• PROVIDED TEXT
* * *
Since 1993, the economic statistics for the US economy have been wonderful. Productivity is way up and accelerating, wages are up and increasing, and inflation is down and declining. We are getting more competitive, more leveraged, and wealthier -- while the cost of goods has remained static. The only "bad news" is in corporate profits.

During this entire time, corporate profits have remained stagnant. There is even reason to believe, given the current accounting scandals and strident calls for accounting reform, that corporations actually experienced a massive decline in profitability over the last 8 years. Standard and Poor's estimates that corporate profits would be 25 percent lower if currently popular accounting gimmicks where negated.

So, what happened? All previous booms handsomely compensated corporate America's managers and investors. In fact, the expectation was that corporations would be able to leverage the Internet to make more money than ever before through a combination of lower costs and larger scale. The rapid gains in the markets during the late nineties reflected this logic. The dotcom mania reflected this logic. It was all horribly wrong.
* * *
• DATA
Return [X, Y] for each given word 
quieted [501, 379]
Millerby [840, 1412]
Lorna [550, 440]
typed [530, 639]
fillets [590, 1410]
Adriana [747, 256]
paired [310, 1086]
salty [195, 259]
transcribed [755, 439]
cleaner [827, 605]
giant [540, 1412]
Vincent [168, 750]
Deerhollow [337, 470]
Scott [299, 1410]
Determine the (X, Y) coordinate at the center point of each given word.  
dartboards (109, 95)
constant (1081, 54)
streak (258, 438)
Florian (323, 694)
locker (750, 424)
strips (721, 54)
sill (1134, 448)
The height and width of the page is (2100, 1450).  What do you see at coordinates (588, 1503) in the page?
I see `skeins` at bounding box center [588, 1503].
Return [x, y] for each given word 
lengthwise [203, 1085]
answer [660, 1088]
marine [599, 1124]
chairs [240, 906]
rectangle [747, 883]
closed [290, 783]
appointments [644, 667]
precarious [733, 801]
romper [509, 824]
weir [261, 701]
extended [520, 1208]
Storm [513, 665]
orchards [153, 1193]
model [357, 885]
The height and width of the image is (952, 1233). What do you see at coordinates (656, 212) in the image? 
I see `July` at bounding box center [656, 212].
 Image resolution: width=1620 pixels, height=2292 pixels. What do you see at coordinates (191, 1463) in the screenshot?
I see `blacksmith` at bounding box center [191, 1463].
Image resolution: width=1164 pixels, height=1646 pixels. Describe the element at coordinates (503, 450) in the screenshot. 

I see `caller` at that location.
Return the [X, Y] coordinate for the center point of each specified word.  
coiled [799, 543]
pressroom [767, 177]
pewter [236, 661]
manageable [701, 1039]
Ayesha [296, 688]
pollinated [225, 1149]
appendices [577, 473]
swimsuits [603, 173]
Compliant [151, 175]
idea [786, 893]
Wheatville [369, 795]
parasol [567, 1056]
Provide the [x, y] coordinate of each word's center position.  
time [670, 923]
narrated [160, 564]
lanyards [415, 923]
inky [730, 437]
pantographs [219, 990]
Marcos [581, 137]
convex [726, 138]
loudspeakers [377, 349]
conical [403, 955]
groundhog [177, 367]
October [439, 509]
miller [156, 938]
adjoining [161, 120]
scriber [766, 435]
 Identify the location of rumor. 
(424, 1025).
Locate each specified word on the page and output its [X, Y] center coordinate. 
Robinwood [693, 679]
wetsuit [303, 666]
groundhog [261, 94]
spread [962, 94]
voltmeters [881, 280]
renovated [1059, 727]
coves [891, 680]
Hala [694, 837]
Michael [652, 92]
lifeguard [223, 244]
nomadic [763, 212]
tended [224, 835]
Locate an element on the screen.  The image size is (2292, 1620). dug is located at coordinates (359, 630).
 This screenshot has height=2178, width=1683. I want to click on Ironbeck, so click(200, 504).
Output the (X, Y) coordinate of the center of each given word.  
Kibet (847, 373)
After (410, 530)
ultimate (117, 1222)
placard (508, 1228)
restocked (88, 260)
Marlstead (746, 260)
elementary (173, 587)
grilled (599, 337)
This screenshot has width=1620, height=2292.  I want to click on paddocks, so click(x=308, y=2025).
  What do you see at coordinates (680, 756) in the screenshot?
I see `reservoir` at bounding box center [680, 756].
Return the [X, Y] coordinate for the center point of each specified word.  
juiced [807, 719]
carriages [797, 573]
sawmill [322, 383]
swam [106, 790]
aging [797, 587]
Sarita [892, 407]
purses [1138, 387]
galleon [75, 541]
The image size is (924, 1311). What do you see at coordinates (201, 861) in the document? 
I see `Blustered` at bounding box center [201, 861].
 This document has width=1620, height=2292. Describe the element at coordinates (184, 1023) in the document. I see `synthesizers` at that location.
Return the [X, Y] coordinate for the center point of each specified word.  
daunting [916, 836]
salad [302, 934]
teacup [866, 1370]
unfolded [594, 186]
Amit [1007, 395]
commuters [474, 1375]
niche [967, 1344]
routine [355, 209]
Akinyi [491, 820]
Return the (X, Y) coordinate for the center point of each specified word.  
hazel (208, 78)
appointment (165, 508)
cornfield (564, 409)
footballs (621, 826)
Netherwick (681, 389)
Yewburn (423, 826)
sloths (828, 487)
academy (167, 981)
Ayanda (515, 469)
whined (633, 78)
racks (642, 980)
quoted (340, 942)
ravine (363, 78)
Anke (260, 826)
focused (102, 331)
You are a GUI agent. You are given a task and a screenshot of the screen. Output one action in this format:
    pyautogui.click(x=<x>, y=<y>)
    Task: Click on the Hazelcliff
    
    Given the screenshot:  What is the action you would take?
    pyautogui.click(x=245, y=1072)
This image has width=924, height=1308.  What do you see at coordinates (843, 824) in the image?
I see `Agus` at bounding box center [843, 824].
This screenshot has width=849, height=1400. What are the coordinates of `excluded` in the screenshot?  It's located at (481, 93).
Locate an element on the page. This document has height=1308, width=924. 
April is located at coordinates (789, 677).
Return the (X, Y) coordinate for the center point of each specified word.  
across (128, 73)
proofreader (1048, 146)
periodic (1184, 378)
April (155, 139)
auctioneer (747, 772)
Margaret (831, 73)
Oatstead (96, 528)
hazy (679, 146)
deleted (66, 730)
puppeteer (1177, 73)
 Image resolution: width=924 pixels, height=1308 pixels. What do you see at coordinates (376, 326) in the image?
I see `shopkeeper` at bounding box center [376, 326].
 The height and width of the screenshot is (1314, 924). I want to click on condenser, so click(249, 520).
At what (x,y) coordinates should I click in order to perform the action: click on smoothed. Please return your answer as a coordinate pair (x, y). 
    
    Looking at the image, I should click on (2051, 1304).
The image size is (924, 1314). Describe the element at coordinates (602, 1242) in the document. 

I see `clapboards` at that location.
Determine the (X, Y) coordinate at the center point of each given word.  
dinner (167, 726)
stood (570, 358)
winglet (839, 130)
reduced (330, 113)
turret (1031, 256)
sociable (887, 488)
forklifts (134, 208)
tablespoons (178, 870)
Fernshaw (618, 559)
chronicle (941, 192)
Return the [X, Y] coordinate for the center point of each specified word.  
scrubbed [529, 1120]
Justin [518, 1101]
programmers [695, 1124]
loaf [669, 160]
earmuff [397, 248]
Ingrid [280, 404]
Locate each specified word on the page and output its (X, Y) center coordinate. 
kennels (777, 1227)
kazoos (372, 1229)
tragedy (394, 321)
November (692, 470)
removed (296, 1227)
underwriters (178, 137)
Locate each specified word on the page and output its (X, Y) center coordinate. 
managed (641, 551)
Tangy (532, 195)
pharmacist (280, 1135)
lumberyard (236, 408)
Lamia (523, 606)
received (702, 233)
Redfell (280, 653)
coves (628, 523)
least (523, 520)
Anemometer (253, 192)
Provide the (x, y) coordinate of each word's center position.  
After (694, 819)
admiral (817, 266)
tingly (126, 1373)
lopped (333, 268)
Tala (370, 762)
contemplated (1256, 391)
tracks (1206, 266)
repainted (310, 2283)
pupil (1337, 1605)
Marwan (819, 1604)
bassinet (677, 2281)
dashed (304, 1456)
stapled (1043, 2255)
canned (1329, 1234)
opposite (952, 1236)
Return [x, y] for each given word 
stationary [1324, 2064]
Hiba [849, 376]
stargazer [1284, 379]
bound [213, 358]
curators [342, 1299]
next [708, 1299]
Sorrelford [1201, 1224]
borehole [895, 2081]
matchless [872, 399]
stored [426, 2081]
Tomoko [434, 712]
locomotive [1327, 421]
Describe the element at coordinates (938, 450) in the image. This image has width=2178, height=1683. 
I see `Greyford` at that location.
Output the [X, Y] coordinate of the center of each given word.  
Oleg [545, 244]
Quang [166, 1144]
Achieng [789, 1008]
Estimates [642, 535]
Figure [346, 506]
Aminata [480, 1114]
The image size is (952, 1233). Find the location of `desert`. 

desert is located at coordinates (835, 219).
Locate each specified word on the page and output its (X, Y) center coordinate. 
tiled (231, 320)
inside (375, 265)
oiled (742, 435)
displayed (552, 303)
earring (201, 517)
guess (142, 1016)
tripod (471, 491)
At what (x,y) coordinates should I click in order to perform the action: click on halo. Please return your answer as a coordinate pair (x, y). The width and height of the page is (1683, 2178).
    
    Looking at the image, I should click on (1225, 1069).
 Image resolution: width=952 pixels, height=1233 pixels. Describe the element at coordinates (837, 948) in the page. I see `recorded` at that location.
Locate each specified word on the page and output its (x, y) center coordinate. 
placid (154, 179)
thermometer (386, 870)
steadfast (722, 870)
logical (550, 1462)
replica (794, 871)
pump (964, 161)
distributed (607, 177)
* * *
• TO DO
Extract the entire passage on corporate profits since 1993, reproducing every word and punctuation mark without change. The data is separate material with no connection to the passage on corporate profits.

• RESPONSE BOX
Since 1993, the economic statistics for the US economy have been wonderful. Productivity is way up and accelerating, wages are up and increasing, and inflation is down and declining. We are getting more competitive, more leveraged, and wealthier -- while the cost of goods has remained static. The only "bad news" is in corporate profits.

During this entire time, corporate profits have remained stagnant. There is even reason to believe, given the current accounting scandals and strident calls for accounting reform, that corporations actually experienced a massive decline in profitability over the last 8 years. Standard and Poor's estimates that corporate profits would be 25 percent lower if currently popular accounting gimmicks where negated.

So, what happened? All previous booms handsomely compensated corporate America's managers and investors. In fact, the expectation was that corporations would be able to leverage the Internet to make more money than ever before through a combination of lower costs and larger scale. The rapid gains in the markets during the late nineties reflected this logic. The dotcom mania reflected this logic. It was all horribly wrong.